JSON Tree Introduction in v16.9
Introduction
Goal
After upgrading to 16.9 and enabling JSON Tree feature, make large taxonomy trees performant.
Background
This feature introduces a JSON-based taxonomy tree storage model as an opt-in alternative to the existing JCR node-tree representation. When enabled, the entire category hierarchy of a taxonomy document is serialized as a single hippotaxonomy:categories binary property rather than as a tree of child hippotaxonomy:category JCR nodes.
JSON Tree Introduction
Before 16.9, the category representation of a hippotaxonomy:taxonomy node is as follows:
/content/taxonomies/exampletaxonomy/exampletaxonomy: /main-category: jcr:primaryType: hippotaxonomy:category hippotaxonomy:key: main-category locale.en.name: Main category locale.en.description: Description of main category locale.en.synonyms: [Synonym 1, Synonym 2] locale.nl.name: Hoofdcategorie locale.nl.description: Beschrijving van hoofdcategorie /secondary-category: jcr:primaryType: hippotaxonomy:category hippotaxonomy:key: secondary-category locale.en.name: Secondary category locale.en.description: Description of secondary category locale.en.synonyms: [Synonym 1, Synonym 2] locale.nl.name: Secundaire categorie locale.nl.description: Beschrijving van secundaire categorie
From 16.9 and up, the category representation of a taxonomy is stored in the binary hippotaxonomy:categories property as follows:
/content/taxonomies/exampletaxonomy/exampletaxonomy/hippotaxonomy:categories:
[
{
"key": "main-category",
"name": "Main category",
"children": [],
"infosByLocale": {
"en": {
"name": "Main category",
"description": "Description of main category",
"synonyms": [ "Synonym 1", "Synonym 2" ]
},
"nl": {
"name": "Hoofdcategorie",
"description": "Beschrijving van hoofdcategorie"
}
}
},
{
"key": "secondary-category",
"name": "Secondary category",
"children": [],
"previous": "main-category",
"infosByLocale": {
"en": {
"name": "Secondary category",
"description": "Description of secondary category",
"synonyms": [ "Synonym 1", "Synonym 2" ]
},
"nl": {
"name": "Secundaire categorie",
"description": "Beschrijving van secundaire categorie"
}
}
}
]
Using the latter model is much more performant because no category nodes are involved, meaning less database records and less database queries.
Configuration
To enable the JSON tree for a taxonomy plugin instance, add the following property to the CMS plugin configuration node:
/hippo:configuration/hippo:frontend/cms/cms-services/taxonomyService: taxonomy.json.tree.enabled: true
When this flag is false or missing (the default), both Taxonomies perspective and delivery tier uses the existing JCR category tree as is.
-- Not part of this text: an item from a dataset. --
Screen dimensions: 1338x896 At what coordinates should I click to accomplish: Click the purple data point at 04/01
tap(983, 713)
When the flag is true and a taxonomy document has not yet been migrated, both Taxonomies perspective and delivery tier uses the existing JCR category tree as is.
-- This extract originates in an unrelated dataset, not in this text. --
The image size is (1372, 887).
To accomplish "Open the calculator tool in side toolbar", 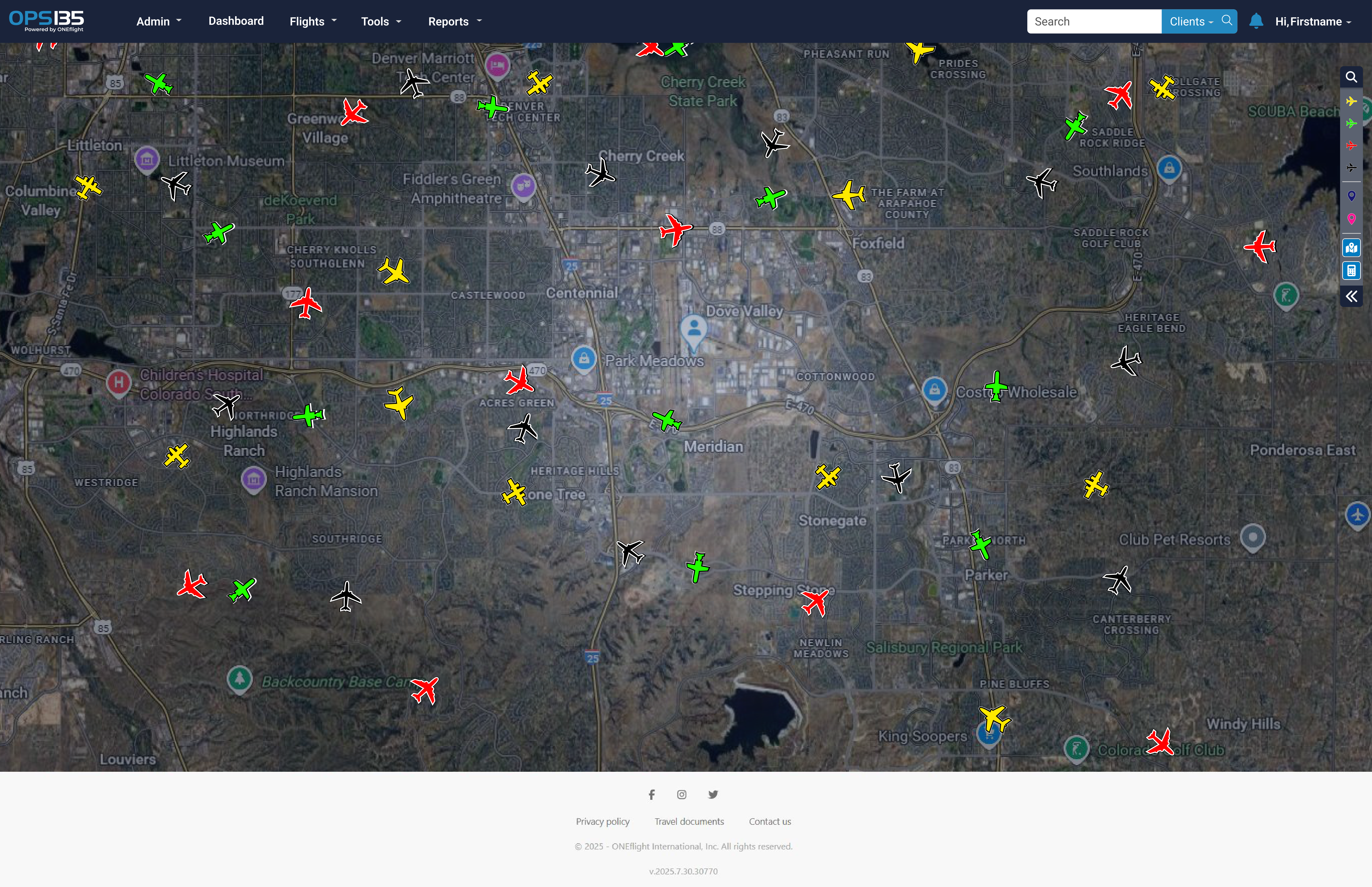I will pos(1351,271).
When the flag is true and a taxonomy document has been migrated, both Taxonomies perspective and delivery tier uses the JSON tree.
Upgrade Considerations
Once a system has been upgraded to 16.9, it is recommended, but not mandatory to use the new model for taxonomy documents with large trees. Not every project has large trees and performance problems.
Both the CMS and the Delivery Tier supports both models.
Groovy Updater Script
Version 16.9 comes with a Groovy script TaxonomyJsonMigrator that is added to the Updater Editor. It has some inner documentation and when configured correctly, it will visit all hippotaxonomy:taxonomy nodes, will convert their JCR category tree to JSON tree then will remove the category nodes for performance gain.
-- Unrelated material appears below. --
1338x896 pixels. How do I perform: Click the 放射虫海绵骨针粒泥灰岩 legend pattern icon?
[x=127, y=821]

For very large trees, it is recommended to use this method, although no entry is made in the revision history.
With default settings, the script takes around 15-20 seconds to convert a JCR tree of around 4000 categories to JSON tree.
Migration Warning
Once migrated to JSON tree, taxonomy documents cannot be reverted back to JCR category tree.